• **Supplied data**
◆ ◆ ◆

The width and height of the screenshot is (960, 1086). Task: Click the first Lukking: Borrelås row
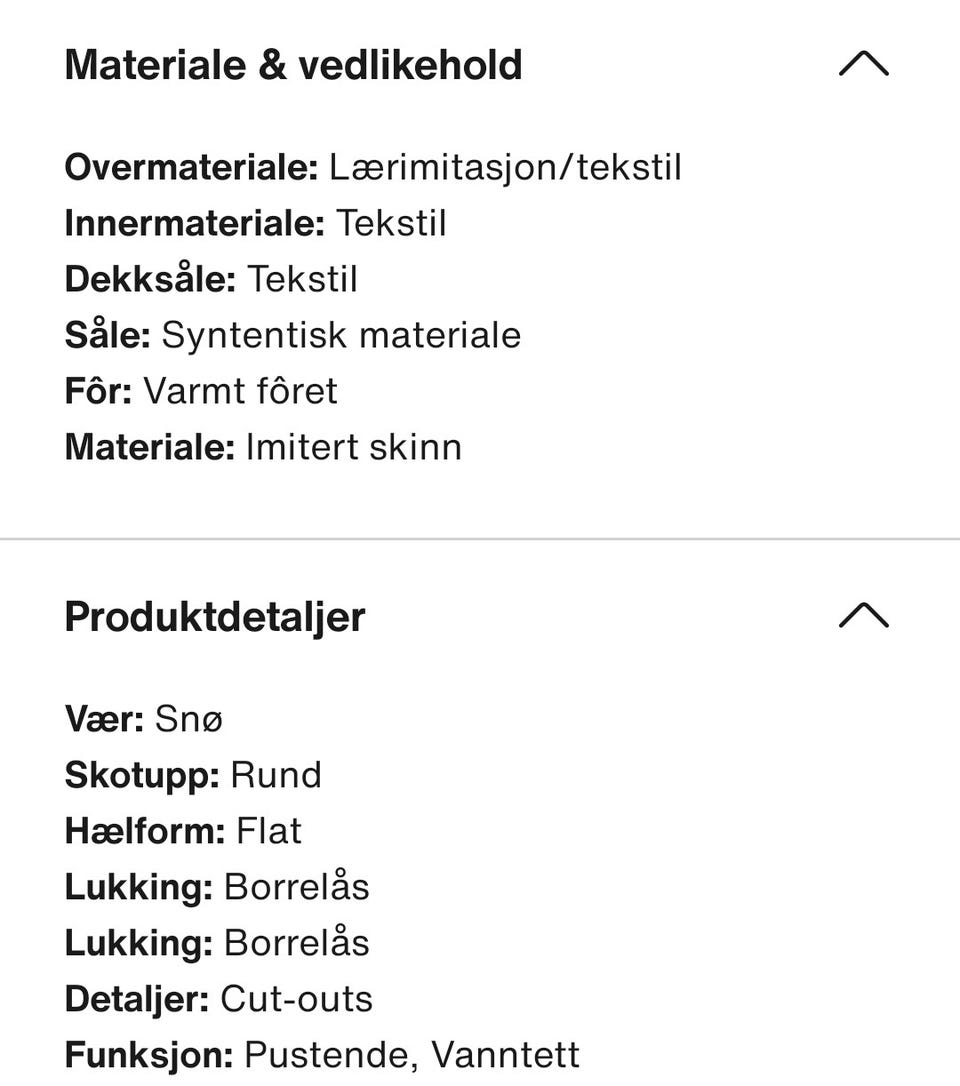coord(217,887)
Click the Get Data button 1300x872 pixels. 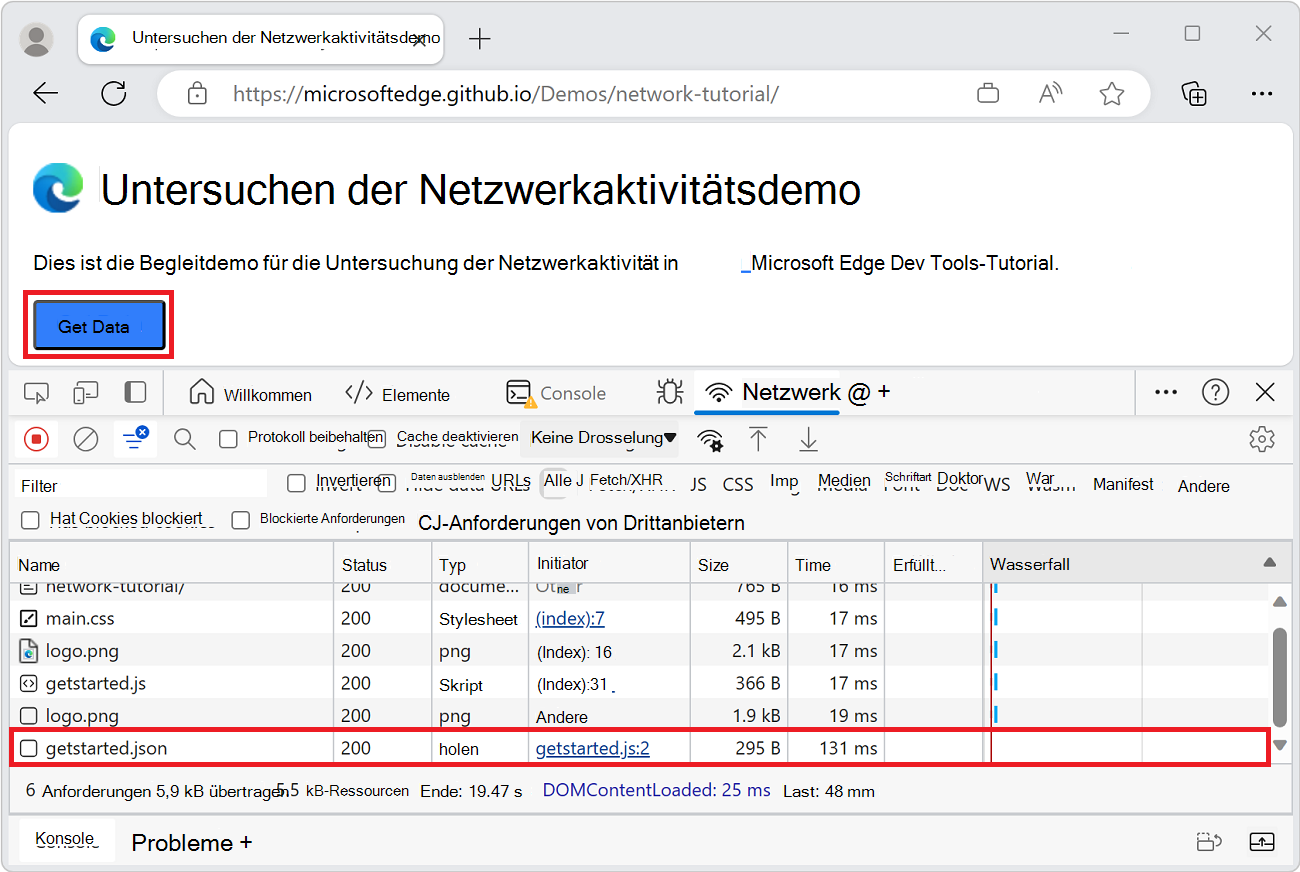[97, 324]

◆ ◆ ◆

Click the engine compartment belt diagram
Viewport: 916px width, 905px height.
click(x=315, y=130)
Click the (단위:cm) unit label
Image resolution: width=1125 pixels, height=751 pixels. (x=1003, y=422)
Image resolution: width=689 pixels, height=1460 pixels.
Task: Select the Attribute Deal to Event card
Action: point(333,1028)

◆ ◆ ◆

• **Task prompt**
Pull out each line of the records above that contains the word "width", and list those lines as they appear.

• **Solved exercise**
The width and height of the screenshot is (960, 1086). Task: Click the first Lukking: Borrelås row
Viewport: 916px width, 905px height.
Image resolution: width=1125 pixels, height=751 pixels. (x=1003, y=422)
Image resolution: width=689 pixels, height=1460 pixels.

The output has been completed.